The feature has been listed on the roadmap for 0.5
https://github.com/kentonv/capnproto/blob/master/doc/roadmap.md

And there has been discussion on it earlier
https://groups.google.com/d/msg/capnproto/PFfM82VRGw8/VnaUGHoMM1MJ
and
https://groups.google.com/d/msg/capnproto/rHsPvZtbuEk/MPlUUm6acwgJ

-Sandeep

Kenton Varda

unread,

Nov 14, 2014, 11:56:21 PM11/14/14

to sanj...@gmail.com, capnproto

Hi Sandeep,

I am co-founder of Sandstorm.io, which also has a lot to gain from the shared memory transport. But, we see this as an optimization, and we have so far had higher priorities. Currently we are using RPC over unix sockets instead. When we implement the shared memory transport, I intend to do it in such a way that it kicks in automatically whenever you use a unix socket for RPC.

Can you tell me a bit about your use case? Do you need shared memory RPC urgently, or could you use unix sockets for now knowing that it will be optimized later?

-Kenton

--
You received this message because you are subscribed to the Google Groups "Cap'n Proto" group.
To unsubscribe from this group and stop receiving emails from it, send an email to capnproto+...@googlegroups.com.
Visit this group at http://groups.google.com/group/capnproto.

sanj...@gmail.com

unread,

Nov 16, 2014, 12:27:45 PM11/16/14

to capn...@googlegroups.com, sanj...@gmail.com

Kenton,

Comments in text

On Saturday, November 15, 2014 10:26:21 AM UTC+5:30, Kenton Varda wrote:

Hi Sandeep,

I am co-founder of Sandstorm.io, which also has a lot to gain from the shared memory transport. But, we see this as an optimization, and we have so far had higher priorities. Currently we are using RPC over unix sockets instead. When we implement the shared memory transport, I intend to do it in such a way that it kicks in automatically whenever you use a unix socket for RPC.

As the primary author, it is possible that you would come up with an elegant implementation, but if you don't mind, could you share how you would go about it. I would love to know and maybe if I get time, I could hack in something temporary which you could pull later if you find the changes acceptable.

Can you tell me a bit about your use case? Do you need shared memory RPC urgently, or could you use unix sockets for now knowing that it will be optimized later?

Its for a storage cluster project. You also responded to a private query of ours. I have already tried unix domain sockets but its an incremental improvement. IIRC, as you stated elsewhere on this group, shared memory transport has infinite bandwidth.

Kenton Varda

unread,

Nov 16, 2014, 7:25:40 PM11/16/14

to sanj...@gmail.com, capnproto

Hi Sandeep,

I haven't worked out all the details yet, but I think it would look something like this:

Each end of the connection performs the following steps to set up:
- Establish a regular unix socket connection.

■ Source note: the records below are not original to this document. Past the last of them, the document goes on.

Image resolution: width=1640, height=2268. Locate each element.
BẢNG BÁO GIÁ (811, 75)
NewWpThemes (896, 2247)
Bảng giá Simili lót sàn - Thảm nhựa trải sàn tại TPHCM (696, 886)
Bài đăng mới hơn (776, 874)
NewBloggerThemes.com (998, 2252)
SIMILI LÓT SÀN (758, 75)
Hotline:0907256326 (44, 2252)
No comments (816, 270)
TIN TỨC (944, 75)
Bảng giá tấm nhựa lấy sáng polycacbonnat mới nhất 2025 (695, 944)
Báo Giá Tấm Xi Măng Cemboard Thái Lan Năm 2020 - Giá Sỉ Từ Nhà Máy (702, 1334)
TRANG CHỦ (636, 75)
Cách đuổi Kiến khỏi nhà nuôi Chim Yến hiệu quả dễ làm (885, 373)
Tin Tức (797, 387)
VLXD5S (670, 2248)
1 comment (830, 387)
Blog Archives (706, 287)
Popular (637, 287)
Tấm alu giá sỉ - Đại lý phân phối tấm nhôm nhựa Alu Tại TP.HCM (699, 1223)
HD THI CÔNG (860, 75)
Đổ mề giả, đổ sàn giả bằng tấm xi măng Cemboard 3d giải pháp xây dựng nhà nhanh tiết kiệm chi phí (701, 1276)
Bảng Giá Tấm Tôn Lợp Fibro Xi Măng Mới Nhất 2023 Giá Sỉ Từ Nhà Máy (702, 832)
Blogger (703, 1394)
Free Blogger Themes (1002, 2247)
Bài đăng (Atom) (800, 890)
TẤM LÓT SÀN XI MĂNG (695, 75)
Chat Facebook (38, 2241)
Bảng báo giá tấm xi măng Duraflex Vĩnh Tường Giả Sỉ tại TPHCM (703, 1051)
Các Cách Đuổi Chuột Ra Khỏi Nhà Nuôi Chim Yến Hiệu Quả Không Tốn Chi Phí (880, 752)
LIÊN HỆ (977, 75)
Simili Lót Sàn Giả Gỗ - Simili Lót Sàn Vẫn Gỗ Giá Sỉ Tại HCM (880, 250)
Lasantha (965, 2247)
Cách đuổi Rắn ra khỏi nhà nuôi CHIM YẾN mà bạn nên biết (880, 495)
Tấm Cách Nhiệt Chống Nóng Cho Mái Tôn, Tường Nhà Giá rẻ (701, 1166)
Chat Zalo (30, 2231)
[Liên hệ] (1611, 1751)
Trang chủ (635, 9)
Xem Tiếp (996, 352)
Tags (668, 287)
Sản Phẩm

- Create a temporary file for outgoing messages. Try to create the file on a tmpfs if possible so that it isn't written to disk.

- mmap the temporary file into memory read-write. This is the "outgoing" buffer.

- Open a second file descriptor to the same file with O_RDONLY.

- Send this read-only file descriptor over the unix socket as an SCM_RIGHTS message (see http://man7.org/linux/man-pages/man7/unix.7.html).

- Receive the read-only file descriptor sent by the peer for their end of the connection.

- mmap the received descriptor read-only. This is the "incoming" buffer.

Now, communication can happen something like this:

- You have "incoming" and "outgoing" buffers (per above).

- When you construct a new message, allocate space for it from your "outgoing" buffer. You will need to write a custom subclass of capnp::MessageBuilder which does this allocation, as an alternative to MallocMessageBuilder. Many different allocation strategies could make sense.

- Once the message is complete and ready to be sent, you need to notify the peer that a message is available and transmit the segment table -- that is, a list of offsets within the buffer where each message segment appears and the size of each segment. (More on this below.)

- The peer receives notification that your message is available and creates a MessageReader for it.

- The MessageReader is passed to application code, etc.

- When the MessageReader is destroyed, the peer sends notification back that the message is no longer needed.

- You may then mark the buffer space used by the message for reuse.

Two problems left:

- How exactly does notification (of message availability, and then message consumption) work?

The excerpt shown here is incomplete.